## Data to use

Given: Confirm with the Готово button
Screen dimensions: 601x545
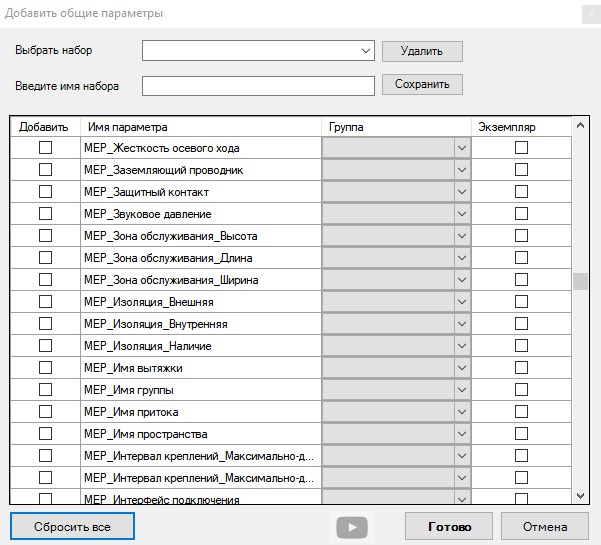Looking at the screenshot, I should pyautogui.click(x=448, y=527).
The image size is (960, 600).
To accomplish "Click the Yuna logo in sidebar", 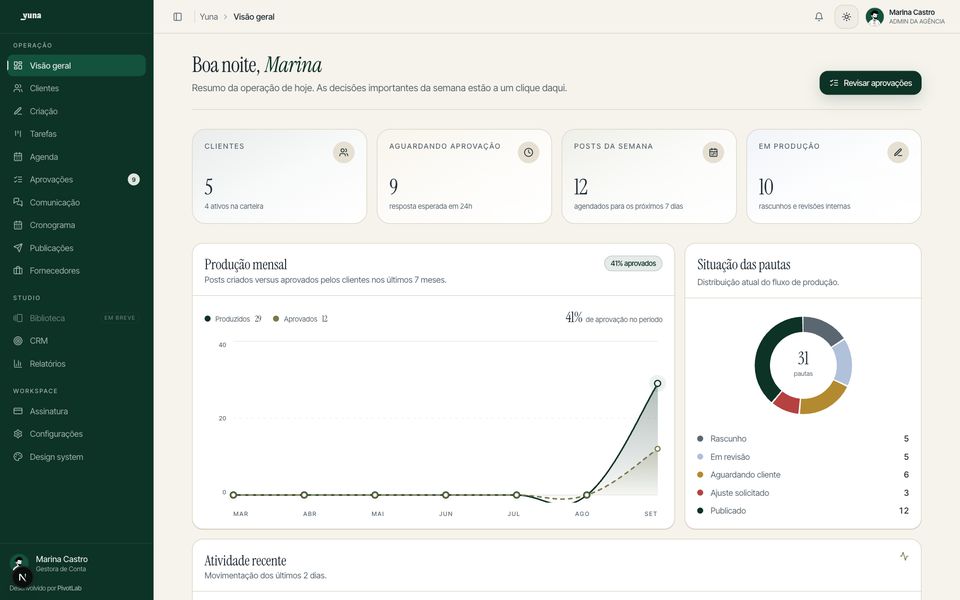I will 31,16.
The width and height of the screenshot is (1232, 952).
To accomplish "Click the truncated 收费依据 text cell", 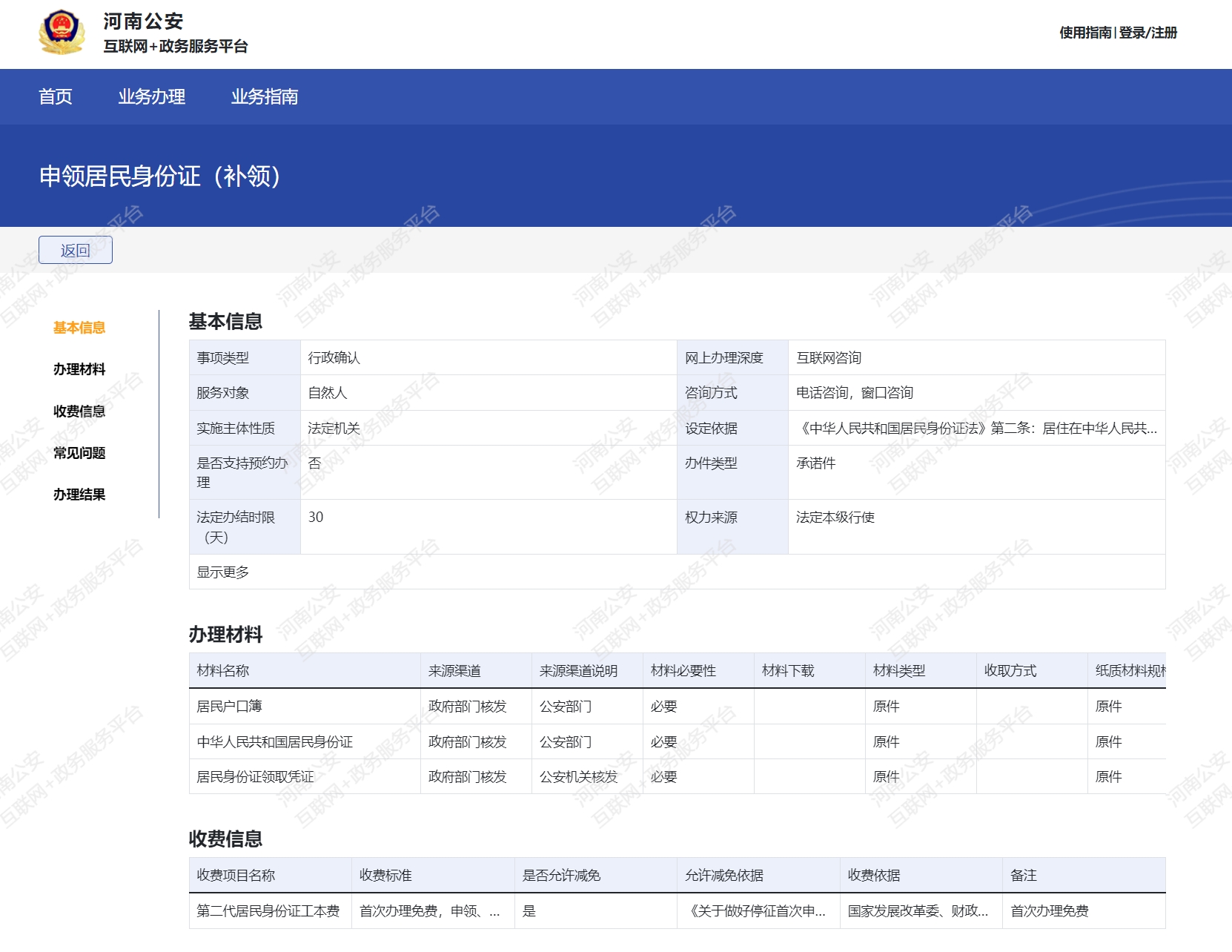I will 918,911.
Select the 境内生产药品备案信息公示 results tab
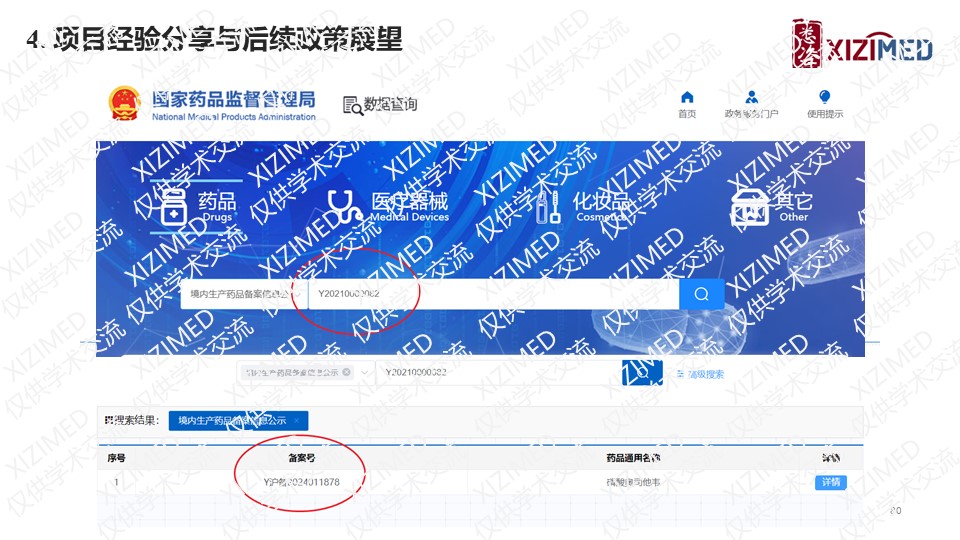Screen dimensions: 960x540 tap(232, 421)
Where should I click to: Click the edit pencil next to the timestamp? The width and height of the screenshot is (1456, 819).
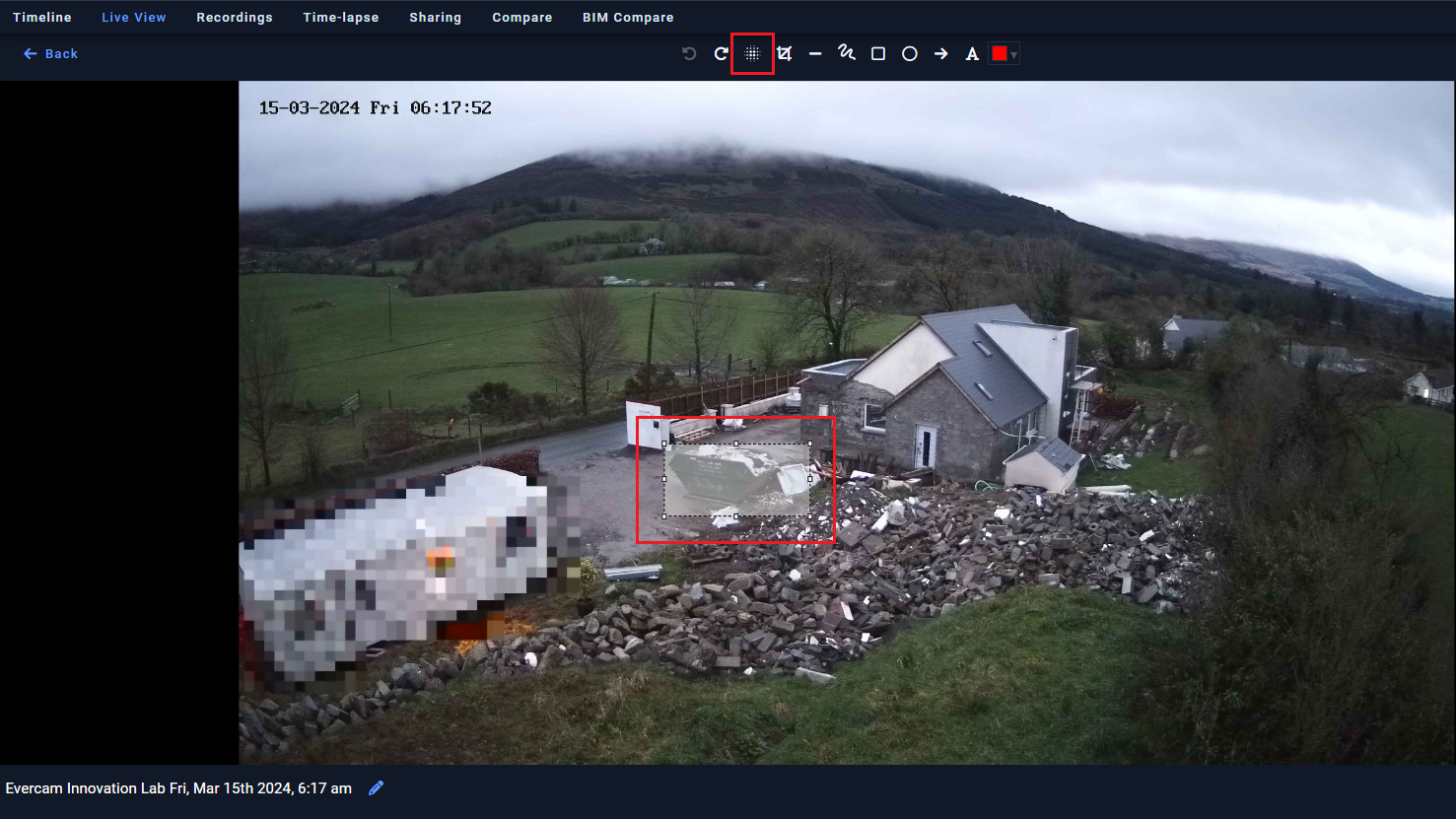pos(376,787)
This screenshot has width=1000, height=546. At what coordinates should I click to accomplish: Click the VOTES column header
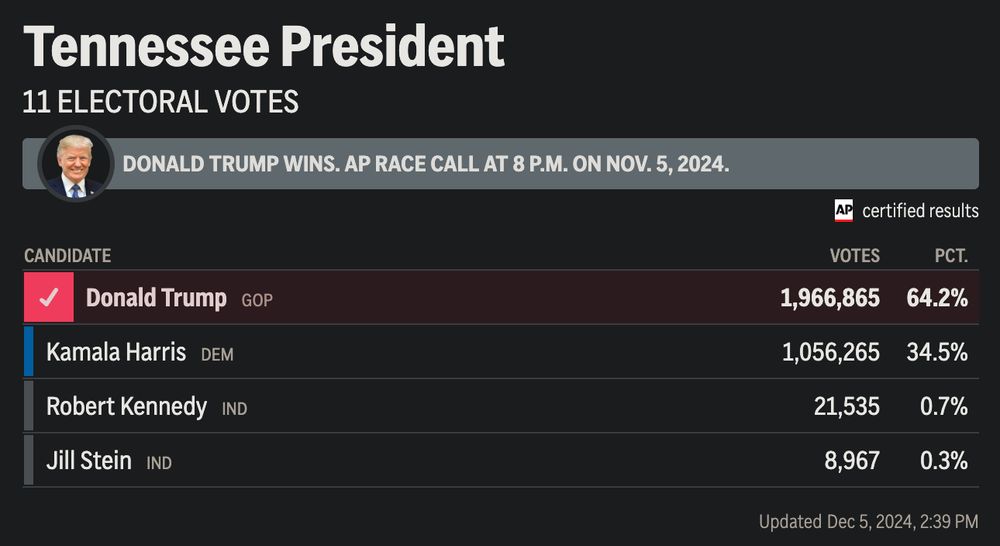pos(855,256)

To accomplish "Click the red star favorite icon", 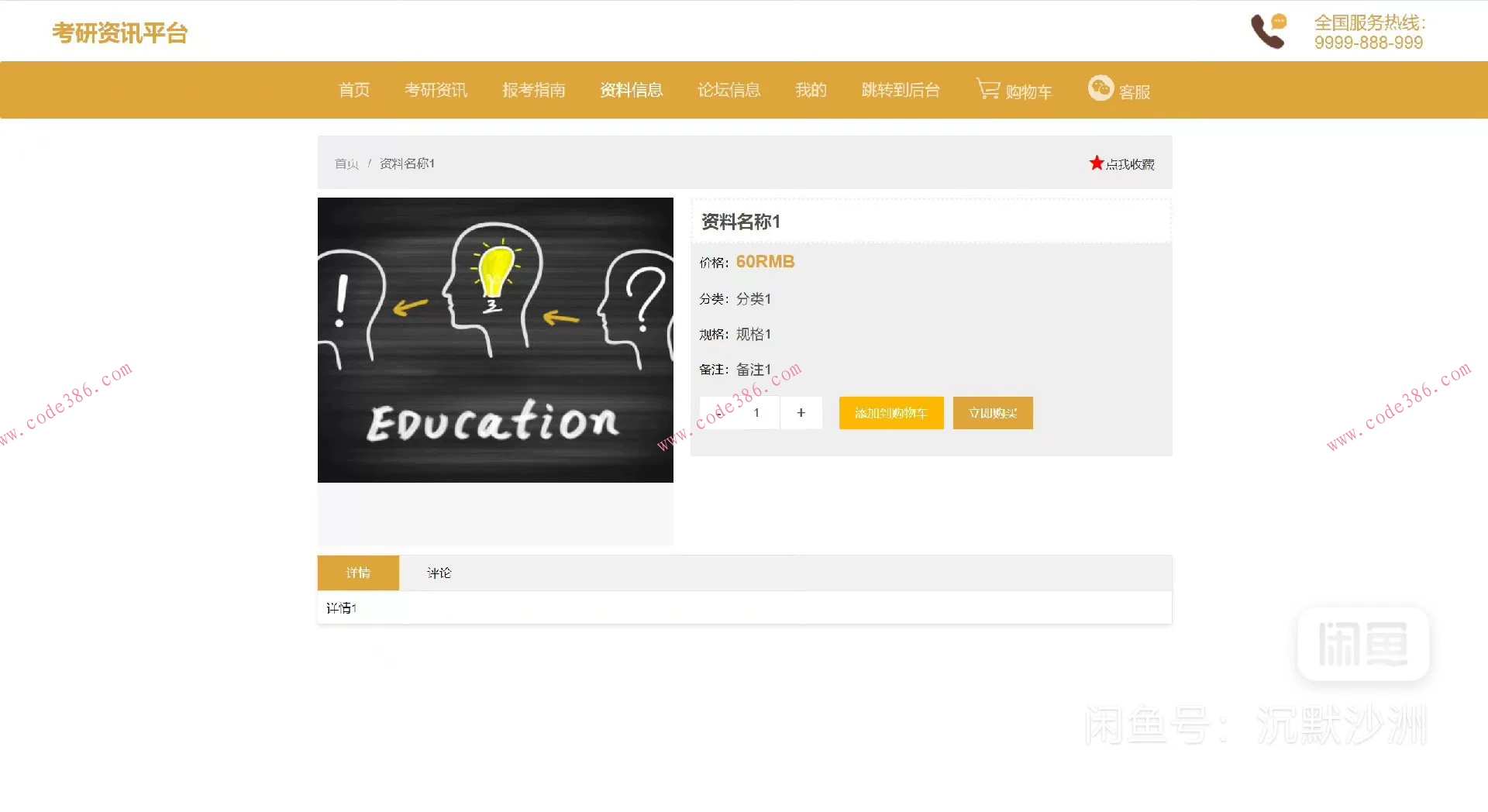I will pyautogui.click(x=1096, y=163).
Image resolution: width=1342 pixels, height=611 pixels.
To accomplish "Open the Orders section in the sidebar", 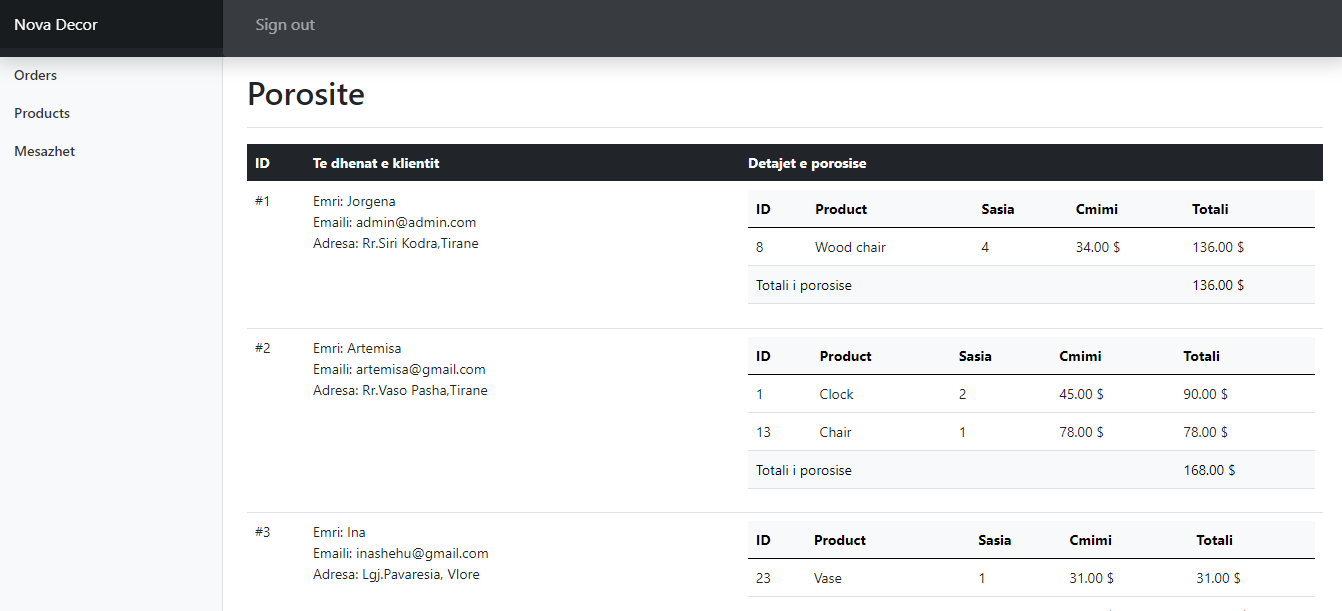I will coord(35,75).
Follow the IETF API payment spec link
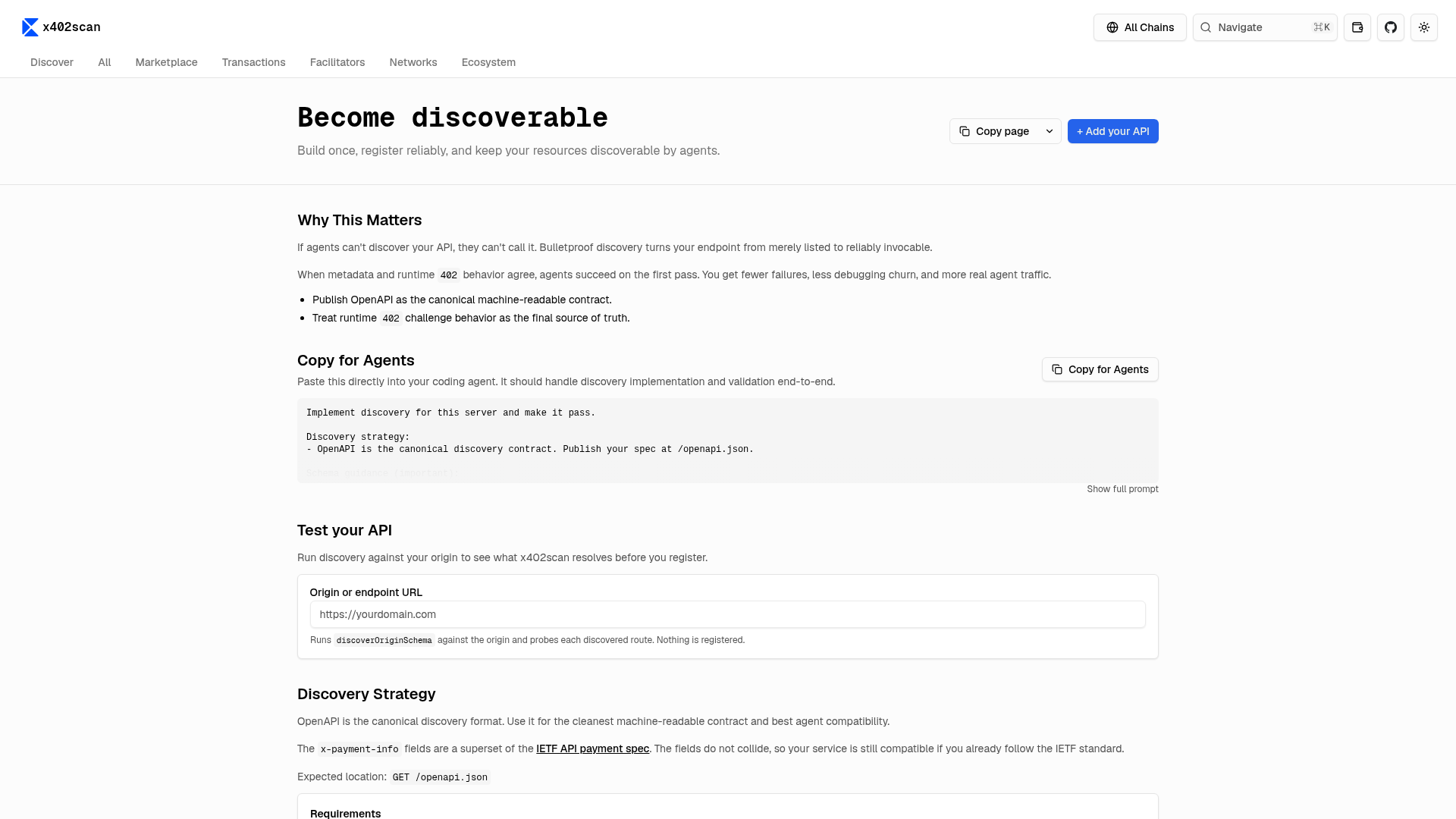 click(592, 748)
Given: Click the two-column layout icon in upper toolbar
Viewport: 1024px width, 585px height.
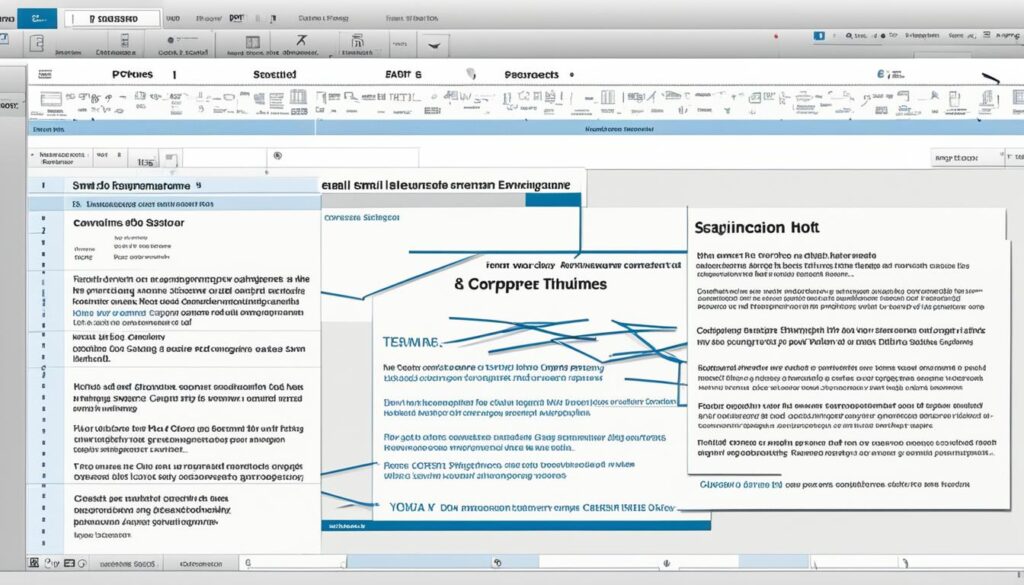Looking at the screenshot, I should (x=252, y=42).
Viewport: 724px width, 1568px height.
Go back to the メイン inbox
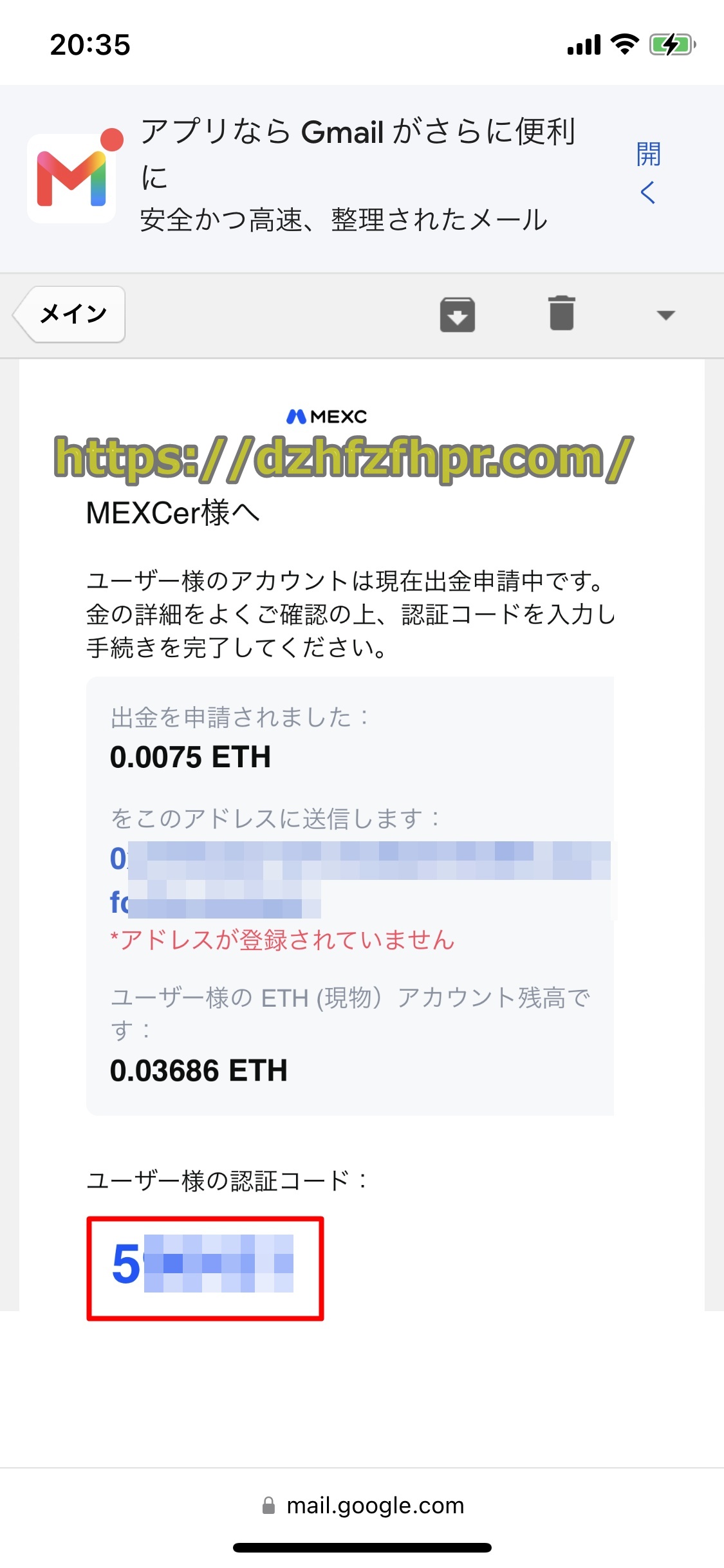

## Problem description
Copy verbatim the span that begins at the line containing "Viewport: 724px width, 1568px height." and ends at the last line of the material, inclusive of both; exclude pictures.

## Your solution
Viewport: 724px width, 1568px height.
Go back to the メイン inbox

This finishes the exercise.